Example: LLM Text Augmentation#

# For task description rephrasing:
# 1. Select samples with task_description annotations
# 2. Run "Rephrase Task Descriptions with LLM"
# 3. Choose model (Qwen3-0.6B for speed, Qwen3-1.7B for quality)
# 4. Select "Simple Rephrasing" mode
# 5. Choose annotation types to process
# 6. Execute

# For translation:
# 1. Same as above but select "Translate to Different Language"
# 2. Specify target language (e.g., "Spanish", "French", "Chinese")
# 3. Execute

Example: Resolution Scaling#

# Resize to common resolutions:
# 1. Select GUI screenshots
# 2. Run "Resize Images to Screen Resolutions"  
# 3. Choose target resolution (e.g., "1920x1080")
# 4. Or enable custom resolution and specify dimensions
# 5. Select which annotations to preserve
# 6. Execute

Configuration#

Execution Modes#

All operators support two execution modes:

  • Immediate: Process immediately in the FiftyOne App (default)

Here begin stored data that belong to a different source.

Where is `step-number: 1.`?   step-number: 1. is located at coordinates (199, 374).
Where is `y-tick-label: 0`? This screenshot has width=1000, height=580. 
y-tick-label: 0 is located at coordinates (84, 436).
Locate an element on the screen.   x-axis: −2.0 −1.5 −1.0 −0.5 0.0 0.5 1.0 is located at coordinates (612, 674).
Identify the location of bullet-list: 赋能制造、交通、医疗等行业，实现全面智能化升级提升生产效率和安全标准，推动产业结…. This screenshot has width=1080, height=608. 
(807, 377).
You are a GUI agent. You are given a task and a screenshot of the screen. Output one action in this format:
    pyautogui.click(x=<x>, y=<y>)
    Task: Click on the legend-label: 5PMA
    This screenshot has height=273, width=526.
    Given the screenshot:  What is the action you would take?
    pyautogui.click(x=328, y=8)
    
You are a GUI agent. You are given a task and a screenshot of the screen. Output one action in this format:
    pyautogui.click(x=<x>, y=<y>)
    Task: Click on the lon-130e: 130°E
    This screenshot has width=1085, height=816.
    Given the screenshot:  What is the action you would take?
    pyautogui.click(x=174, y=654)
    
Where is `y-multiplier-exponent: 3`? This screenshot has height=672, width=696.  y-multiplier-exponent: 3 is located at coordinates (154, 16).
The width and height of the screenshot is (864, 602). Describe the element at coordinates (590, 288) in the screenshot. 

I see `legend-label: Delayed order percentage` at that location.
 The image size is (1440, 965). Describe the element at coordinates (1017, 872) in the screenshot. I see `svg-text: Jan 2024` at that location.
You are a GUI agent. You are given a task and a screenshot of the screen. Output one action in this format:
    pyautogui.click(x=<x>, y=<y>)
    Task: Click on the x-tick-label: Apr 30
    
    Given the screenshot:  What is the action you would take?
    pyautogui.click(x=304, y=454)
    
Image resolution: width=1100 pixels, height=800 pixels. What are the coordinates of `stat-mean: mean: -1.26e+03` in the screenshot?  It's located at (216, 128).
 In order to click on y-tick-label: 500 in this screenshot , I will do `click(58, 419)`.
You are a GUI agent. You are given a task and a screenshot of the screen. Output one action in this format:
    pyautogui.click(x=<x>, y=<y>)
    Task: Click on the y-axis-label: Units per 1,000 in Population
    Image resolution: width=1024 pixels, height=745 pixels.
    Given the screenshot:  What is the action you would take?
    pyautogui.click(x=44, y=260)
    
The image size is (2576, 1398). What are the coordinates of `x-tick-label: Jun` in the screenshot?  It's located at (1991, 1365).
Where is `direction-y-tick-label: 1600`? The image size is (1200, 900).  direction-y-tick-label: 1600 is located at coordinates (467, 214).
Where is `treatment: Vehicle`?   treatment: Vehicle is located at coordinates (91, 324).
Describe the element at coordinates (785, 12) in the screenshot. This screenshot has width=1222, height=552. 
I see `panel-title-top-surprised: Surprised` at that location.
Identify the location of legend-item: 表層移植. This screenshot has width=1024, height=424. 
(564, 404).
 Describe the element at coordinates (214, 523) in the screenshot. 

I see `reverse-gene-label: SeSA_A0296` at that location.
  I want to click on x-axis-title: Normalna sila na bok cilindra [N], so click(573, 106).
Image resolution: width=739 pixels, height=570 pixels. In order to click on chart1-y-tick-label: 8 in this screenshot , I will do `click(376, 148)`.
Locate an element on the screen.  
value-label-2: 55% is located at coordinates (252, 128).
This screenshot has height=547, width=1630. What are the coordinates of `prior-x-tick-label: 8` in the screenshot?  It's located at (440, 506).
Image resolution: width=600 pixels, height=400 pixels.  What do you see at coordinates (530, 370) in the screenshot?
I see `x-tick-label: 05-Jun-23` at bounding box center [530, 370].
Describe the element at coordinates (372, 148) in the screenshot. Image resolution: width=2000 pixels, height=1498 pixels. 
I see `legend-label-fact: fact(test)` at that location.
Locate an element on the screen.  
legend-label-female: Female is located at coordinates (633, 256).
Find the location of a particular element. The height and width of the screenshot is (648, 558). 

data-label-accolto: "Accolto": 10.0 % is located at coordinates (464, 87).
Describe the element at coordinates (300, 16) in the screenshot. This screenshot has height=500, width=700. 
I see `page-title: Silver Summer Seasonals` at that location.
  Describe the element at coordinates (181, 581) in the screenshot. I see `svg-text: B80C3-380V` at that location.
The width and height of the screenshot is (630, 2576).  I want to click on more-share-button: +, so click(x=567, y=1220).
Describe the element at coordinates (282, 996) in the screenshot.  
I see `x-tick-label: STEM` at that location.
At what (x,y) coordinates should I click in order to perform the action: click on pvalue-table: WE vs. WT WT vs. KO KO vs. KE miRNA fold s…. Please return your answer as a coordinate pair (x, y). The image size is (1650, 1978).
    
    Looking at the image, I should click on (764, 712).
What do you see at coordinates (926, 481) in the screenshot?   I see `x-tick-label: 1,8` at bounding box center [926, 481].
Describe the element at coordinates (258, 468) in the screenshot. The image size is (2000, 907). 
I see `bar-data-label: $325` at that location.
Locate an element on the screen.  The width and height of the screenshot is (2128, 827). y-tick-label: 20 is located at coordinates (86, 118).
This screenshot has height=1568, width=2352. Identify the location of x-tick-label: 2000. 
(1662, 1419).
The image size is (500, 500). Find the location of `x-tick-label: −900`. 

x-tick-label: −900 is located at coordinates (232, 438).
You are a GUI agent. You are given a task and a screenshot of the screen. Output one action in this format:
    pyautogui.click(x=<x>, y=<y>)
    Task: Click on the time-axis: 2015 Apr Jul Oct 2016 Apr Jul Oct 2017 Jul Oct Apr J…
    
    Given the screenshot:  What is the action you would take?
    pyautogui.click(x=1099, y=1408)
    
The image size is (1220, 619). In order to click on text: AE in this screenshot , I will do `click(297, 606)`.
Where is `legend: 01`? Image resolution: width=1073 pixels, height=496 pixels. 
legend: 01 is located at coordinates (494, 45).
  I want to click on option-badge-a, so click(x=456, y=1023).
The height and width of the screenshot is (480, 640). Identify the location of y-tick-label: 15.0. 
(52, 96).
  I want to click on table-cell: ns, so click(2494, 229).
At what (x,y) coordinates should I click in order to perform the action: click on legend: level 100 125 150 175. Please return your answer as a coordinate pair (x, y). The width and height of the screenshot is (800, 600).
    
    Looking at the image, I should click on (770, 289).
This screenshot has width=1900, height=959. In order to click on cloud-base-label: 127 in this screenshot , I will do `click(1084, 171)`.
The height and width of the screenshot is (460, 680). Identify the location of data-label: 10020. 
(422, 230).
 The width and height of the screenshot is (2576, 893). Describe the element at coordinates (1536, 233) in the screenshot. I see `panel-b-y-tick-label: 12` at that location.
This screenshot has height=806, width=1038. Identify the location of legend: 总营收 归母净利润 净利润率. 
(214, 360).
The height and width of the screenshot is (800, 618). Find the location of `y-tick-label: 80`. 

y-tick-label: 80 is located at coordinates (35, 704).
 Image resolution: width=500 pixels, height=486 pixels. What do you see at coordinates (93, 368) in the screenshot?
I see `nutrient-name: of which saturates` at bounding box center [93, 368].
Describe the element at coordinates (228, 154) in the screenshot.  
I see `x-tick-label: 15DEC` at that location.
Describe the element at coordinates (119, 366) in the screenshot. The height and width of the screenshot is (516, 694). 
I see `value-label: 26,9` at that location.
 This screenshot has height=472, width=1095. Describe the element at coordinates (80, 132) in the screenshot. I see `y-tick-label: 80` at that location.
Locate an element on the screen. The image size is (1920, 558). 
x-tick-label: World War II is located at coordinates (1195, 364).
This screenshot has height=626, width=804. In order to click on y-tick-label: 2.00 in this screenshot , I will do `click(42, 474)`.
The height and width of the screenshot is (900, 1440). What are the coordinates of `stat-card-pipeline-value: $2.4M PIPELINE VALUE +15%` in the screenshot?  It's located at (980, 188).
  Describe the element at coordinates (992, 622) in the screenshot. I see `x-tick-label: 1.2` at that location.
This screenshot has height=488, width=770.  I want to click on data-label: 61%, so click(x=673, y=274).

  • Delegated: Queue for background processing (requires orchestrator setup)

Label Field Selection#

Most operators allow you to choose which annotation fields to copy:

  • Detections: Bounding box annotations

  • Keypoints: Point-based annotations

  • All Fields: Copy all label fields automatically

Output Location#

Transformed images are saved in the same directory as original images with unique hash suffixes to prevent conflicts.

Architecture#

Core Components#

  • transform_sample(): Central utility for applying image transformations

  • Transform Functions: OpenCV-based image processing functions

  • LLM Integration: Hugging Face Transformers for text processing

  • Annotation Handling: Automatic copying and scaling of spatial annotations

Transform Record#

Each augmented sample includes a transform_record in its metadata for full provenance tracking:

{
    "transforms": [{"name": "grayscale", "params": {}}],
    "source_sample_id": "original_id",
    "timestamp": "2024-01-01T12:00:00",
    "plugin": "synthetic_gui_samples_plugins"
}

Supported Annotation Types#

  • Detections (fo.Detections): Bounding boxes with labels and attributes

  • Keypoints (fo.Keypoints): Point-based annotations

  • Task Descriptions: Text attributes on detection/keypoint objects

  • Custom Attributes: All custom fields and metadata are preserved

Use Cases#

GUI Model Training#

  • Multi-Resolution Training: Generate samples at different screen resolutions

  • Accessibility Testing: Create colorblind-simulated variants

  • Robustness Testing: Test with inverted colors and grayscale images

  • Multilingual Support: Generate translated task descriptions

Data Augmentation Pipeline#

# Example workflow combining multiple operators:
# 1. Start with base GUI screenshots
# 2. Apply grayscale augmentation for robustness
# 3. Resize to multiple resolutions for device compatibility  
# 4. Use colorblind simulation for accessibility
# 5. Rephrase task descriptions for linguistic diversity

Research Applications#

  • Vision-Language Models: Train on diverse visual and textual variations

  • Accessibility Research: Study GUI perception across different visual conditions

  • Cross-Cultural UX: Generate multilingual interface descriptions

Advanced Features#

LLM Models#

The plugin supports multiple language models with different performance characteristics:

Model

Size

Speed

Quality

Qwen3-0.6B

Small

Fastest

Good

Qwen3-1.7B

Medium

Fast

Better

Custom Resolutions#

Beyond predefined screen resolutions, you can specify custom dimensions for specialized use cases.

Batch Processing#

All operators support batch processing of selected samples or entire dataset views.

Development#

Plugin Structure#

synthetic_gui_samples_plugins/
 fiftyone.yml              # Plugin configuration
 __init__.py              # Plugin registration
 utils.py                 # Core transformation utilities
 grayscale.py            # Grayscale augmentation operator
 invert_colors.py        # Color inversion operator
 color_blind_sim.py      # Colorblind simulation operator
 task_description_augment.py  # LLM text augmentation
 resizer.py              # Resolution scaling operator
 README.md               # This file

Requirements#

Python Dependencies#

fiftyone>=1.3.0
opencv-python
numpy
Pillow
torch
transformers

License#

This project is licensed under the Apache 2.0 License - see the LICENSE file for details.